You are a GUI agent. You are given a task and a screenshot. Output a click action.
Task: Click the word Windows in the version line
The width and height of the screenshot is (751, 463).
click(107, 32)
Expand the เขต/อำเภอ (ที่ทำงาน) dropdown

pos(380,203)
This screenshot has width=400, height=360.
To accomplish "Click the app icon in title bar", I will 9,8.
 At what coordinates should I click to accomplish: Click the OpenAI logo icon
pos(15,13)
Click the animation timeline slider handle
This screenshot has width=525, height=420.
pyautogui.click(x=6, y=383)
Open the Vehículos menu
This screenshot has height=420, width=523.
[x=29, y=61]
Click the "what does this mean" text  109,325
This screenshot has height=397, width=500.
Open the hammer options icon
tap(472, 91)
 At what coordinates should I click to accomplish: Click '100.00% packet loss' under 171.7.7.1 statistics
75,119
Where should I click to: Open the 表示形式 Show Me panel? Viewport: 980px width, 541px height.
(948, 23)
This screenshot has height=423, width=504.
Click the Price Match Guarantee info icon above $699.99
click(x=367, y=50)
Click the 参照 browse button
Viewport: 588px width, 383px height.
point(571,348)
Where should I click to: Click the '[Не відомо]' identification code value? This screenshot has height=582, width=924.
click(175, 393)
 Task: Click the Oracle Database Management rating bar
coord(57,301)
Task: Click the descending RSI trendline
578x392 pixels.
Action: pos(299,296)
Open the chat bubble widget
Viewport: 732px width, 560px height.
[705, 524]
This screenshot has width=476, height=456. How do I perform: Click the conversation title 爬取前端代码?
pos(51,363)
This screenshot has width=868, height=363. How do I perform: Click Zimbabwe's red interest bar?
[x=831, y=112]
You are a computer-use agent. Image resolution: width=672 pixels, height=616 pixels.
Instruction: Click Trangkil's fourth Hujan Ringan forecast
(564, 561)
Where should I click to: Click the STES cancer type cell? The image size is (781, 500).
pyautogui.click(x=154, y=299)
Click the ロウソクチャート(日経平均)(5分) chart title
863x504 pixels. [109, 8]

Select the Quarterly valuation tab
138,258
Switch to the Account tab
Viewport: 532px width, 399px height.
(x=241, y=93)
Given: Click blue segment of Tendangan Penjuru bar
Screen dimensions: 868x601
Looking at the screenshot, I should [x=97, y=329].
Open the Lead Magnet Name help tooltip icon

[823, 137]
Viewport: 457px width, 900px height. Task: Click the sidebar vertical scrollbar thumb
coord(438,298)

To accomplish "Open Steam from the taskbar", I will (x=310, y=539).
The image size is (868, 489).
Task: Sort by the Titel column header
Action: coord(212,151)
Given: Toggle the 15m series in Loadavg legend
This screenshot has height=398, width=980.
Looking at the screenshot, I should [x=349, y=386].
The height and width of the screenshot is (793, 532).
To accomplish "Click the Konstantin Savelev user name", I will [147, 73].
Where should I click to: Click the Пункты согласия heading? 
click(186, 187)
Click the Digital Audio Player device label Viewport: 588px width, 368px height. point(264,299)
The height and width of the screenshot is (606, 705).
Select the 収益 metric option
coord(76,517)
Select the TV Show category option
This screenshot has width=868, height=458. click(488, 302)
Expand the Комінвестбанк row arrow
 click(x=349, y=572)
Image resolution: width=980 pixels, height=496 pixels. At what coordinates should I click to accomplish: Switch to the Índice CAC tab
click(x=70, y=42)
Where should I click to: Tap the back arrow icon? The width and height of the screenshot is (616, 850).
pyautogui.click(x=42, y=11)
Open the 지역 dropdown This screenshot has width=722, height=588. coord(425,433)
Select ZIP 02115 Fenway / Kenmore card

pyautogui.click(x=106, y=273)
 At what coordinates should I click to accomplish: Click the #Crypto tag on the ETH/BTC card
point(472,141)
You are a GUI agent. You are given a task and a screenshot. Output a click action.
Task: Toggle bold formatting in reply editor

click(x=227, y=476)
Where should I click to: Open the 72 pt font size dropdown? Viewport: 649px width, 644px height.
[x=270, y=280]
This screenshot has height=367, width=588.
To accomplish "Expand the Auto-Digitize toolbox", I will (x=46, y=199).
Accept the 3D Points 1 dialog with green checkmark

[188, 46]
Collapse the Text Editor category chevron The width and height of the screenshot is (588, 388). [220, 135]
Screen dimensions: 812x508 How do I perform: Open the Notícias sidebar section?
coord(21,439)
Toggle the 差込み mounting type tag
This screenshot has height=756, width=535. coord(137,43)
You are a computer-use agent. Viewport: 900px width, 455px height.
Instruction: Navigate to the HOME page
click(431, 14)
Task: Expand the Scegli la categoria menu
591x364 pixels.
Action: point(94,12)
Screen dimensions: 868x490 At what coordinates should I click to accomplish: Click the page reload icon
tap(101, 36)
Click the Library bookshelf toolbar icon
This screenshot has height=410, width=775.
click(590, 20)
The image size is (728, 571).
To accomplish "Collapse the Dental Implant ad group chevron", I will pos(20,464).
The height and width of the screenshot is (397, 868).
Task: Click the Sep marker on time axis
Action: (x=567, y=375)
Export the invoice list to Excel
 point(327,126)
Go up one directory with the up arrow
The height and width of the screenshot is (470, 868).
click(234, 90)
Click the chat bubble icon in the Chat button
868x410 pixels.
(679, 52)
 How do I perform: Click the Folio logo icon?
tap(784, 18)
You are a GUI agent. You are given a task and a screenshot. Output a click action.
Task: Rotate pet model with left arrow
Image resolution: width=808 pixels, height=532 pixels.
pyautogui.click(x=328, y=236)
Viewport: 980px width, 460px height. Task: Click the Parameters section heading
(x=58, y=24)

** Task **
Read through the lines above and collect those that contain the string "computer".

** Your response **
You are a computer-use agent. Image resolution: width=672 pixels, height=616 pixels.
You are a computer-use agent. Viewport: 900px width, 455px height.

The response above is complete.